They crashed in July 2007. At first it was a snowball at the top of a very tall mountain. As it began rolling it became more massive.
That snowball rolled over some very big companies these last couple of weeks. It's not moving fast, but it's wiping out everything in its way. The bailout money will be consumed quickly and we will be right back where we are, but with a larger snowball.
TAKE YOUR MONEY OUT NOW
If Americans make a run on the banks and Market and withdraw a trillion dollars Monday, that will stop the BULLSHEET BAILOUT.
The best way to make sure this doesn't happen again is for PAIN to teach the guilty parties that it is not profitable.

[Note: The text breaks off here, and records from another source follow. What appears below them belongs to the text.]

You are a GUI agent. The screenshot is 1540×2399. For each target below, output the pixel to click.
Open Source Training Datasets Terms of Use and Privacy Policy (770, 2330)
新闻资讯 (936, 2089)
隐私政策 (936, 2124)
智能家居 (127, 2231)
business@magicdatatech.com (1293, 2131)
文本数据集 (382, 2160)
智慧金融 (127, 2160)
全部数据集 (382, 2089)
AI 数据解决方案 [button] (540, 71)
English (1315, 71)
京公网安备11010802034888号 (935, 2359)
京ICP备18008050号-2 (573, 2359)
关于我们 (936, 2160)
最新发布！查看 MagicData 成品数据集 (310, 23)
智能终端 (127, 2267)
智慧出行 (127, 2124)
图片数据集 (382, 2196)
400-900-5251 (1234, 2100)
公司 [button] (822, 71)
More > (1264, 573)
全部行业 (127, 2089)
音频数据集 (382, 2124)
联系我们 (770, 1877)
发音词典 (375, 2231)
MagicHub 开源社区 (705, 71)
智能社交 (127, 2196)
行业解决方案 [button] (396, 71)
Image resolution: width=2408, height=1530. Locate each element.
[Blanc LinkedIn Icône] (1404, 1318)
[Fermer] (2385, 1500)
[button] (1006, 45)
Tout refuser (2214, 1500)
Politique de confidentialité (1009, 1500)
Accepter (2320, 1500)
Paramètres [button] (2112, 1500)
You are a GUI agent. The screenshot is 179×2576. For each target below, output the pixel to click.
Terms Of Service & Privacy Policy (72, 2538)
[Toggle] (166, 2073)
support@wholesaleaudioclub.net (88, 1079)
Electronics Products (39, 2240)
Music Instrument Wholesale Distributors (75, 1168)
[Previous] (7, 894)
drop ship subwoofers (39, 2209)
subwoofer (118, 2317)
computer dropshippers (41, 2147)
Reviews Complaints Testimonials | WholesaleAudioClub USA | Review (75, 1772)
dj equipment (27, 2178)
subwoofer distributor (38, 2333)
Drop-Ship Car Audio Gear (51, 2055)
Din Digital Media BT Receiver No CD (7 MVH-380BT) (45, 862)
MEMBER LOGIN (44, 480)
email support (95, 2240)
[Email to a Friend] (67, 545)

They will lose millions individually and in the future they will not take part in these types of tactics.
25billion FORD GMC ..wasnt enough, need more
30billion BEAR .....wasnt enough, need more
85billion AIG .....wasnt enough, need more
138billion LEHMAN...wasnt enough, need more(they tried to hide that one)
200billion FANNIES...wasnt enough, need more
770billion WHO ELSE? and no one will ask the question, Will this be the last dollar we have to spend? ....
...........Because it wont be.
Spend $700 billion, 5 percent of our gross domestic product?
THERE WILL BE MORE.
They only understand money.
Kill the Bailout and Shoot it in the head.
The Dow was in much worse shape during the 2000-02, when it went down 36 percent. Today its 24 percent down from its high. -— Its all a big Lie -—
Take your money before the banks do!